═══ TEXT PROVIDED ═══

# Meet Mokey and Boobers - Story, lots of Pics + Video



## Schmea (Sep 21, 2007)

Mokey and Boobers have been a big part of our lives for a year and a half now, and we couldn't be happier with the two little girls. They have such incredibly different personalities. 

Mokey: the adventurous self confident one, the first to explore anything new, the first to figure out each new toy or adventure. She has a face full of curiosity, and has for some strange reason become, as my girlfriend calls her, a decided "Daddy's girl". Wherever she is, whoever she's with, she drops everything and runs to me as soon as I enter the room. If I'm not with her, she's at the closest point she can get to me, reaching towards me with her little nose, until I pick her up, whereupon she start bounding around my shoulders and arms in joy. Lately she's become quite the little snuggler, pushing herself as tight as possible against my arm as she lies down and falls asleep beside me. Her fur, is literally as soft as silk.

Boobers: "With Gusto" is how we describe Boobers. She's more hesitant to start, but every movement after she starts is done with gusto - she barrels ahead giving it 110%. She's also the resident suck, charging across the couch (with gusto) to pounce on your hand and cover it with kisses, or to climb up and grasp your nose and do the same. She's a tad bit nervous about new things, but is the most loving little rat I've ever seen. She wants nothing but to be out with us, covering us with kisses and forcing herself into our hands to be petted. She even has her own patented "self pet-o-matic" technique, where if you link your fingers and put your palms together, and rest it on your lap, she'll crawl in and spin around in circles, thereby petting herself. Her fur, while not as silky as Mokey's, is MUCH thicker, and very very soft.

Pictures:

Here they are: Mokey in the foreground, Boobers in the back. Note that Boober's eyes are actually ruby, as they really look black, and only appear red in photographs when the flash goes off.

Here they watch in interest as Jessica cleans their cage:










Boobers takes a look at the camera, while Mokey shows us her bum. 










Boobers is still curious about the camera, while Mokey looks like she's plotting to take over the world. Notice Mokey's tail: yes, she cleans it - it's perfectly clean, it's just a disaster in terms of colouration.










Mokey's plotting finally comes to fruition: fear the T-REX RAT!

═══ PROVIDED DATA ═══

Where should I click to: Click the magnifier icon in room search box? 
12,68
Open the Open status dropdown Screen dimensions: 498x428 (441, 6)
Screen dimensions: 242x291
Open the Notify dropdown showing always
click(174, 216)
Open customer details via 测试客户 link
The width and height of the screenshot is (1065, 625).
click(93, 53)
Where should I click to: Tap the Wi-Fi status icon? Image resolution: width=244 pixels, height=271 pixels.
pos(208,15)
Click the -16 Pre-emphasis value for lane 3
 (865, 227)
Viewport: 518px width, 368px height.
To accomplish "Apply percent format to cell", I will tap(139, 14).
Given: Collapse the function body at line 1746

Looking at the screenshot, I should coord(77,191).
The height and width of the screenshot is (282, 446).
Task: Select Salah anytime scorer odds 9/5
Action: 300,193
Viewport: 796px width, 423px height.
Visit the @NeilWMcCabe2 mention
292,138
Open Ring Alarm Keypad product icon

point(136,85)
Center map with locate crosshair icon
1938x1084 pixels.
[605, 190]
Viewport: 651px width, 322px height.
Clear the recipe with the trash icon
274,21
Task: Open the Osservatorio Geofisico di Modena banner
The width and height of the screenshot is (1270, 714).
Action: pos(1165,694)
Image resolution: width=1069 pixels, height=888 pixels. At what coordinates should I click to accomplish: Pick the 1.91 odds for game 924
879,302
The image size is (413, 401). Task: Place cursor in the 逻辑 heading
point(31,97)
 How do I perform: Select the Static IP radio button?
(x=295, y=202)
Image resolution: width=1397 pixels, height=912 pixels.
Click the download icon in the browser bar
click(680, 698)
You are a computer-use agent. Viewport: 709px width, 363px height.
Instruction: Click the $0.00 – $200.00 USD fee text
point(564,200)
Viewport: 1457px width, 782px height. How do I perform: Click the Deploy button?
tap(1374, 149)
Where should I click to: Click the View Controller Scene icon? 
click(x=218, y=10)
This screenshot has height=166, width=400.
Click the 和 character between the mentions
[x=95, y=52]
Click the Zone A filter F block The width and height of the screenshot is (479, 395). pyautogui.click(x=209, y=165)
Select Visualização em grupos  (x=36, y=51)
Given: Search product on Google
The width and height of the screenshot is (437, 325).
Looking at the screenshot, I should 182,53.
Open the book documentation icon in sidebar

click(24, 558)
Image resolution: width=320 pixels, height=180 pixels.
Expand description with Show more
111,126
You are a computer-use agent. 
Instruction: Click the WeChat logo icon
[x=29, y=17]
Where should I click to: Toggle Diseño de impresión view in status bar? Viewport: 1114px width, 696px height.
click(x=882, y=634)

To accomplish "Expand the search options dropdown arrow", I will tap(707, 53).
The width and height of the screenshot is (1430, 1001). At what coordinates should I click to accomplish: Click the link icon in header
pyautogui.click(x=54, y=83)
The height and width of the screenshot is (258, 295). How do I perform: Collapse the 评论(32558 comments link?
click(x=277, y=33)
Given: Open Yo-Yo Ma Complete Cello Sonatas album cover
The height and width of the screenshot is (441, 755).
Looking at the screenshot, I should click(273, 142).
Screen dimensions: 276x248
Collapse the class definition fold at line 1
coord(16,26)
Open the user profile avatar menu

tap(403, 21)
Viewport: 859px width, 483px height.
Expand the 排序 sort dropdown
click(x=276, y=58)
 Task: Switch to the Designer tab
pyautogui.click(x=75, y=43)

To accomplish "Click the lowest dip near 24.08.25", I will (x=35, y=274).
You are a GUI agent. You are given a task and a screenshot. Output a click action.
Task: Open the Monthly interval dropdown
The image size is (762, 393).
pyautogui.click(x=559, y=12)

═══

■ PROBLEM REQUIREMENTS
Can you carry on the forum post introducing the pet rats Mokey and Boobers, picking up right after its final line about the T-REX RAT?

■ EXERCISE OUTPUT
Mokey has wondered off to terrorize some peasants as the T-Rex rat, so Boobers continues the photoshoot alone.










Both of the girls snuggle with my hand.










The REAL snuggling. This is how they'll lie for hours, occasionally pushing themselves tighter into my arm.










In this picture Mokey was sleeping next to my hand, and when Jess approached to take a picture she raised her head.










Here's Mokey hanging out with Jess at the computer, watching the world.










Lastly, here's a little video I made last night of the girls. I tried to catch Mokey snuggling with my hand, and ended up capturing a Boobers "with gusto" moment, as you can see.

http://www.youtube.com/watch?v=K-kD3PkD9cY

Hope you enjoyed the pictures and movie... I know many people don't "get" what we see in these animals, but when you spend time with them, it's hard not to see it, in my opinion.


----------



## sonoma (May 26, 2007)

Great pics, your girls look like real sweeties! I loved the video, Boobers gets herself right in on the petting action. :lol:


----------



## kaylaface (Sep 6, 2007)

Aw they are so cute. I love their names.


----------



## Carlin (Feb 11, 2008)

Your ratties are so cute! The picture quality is really good too, it's really clear.


----------



## CaptainFlow (May 16, 2007)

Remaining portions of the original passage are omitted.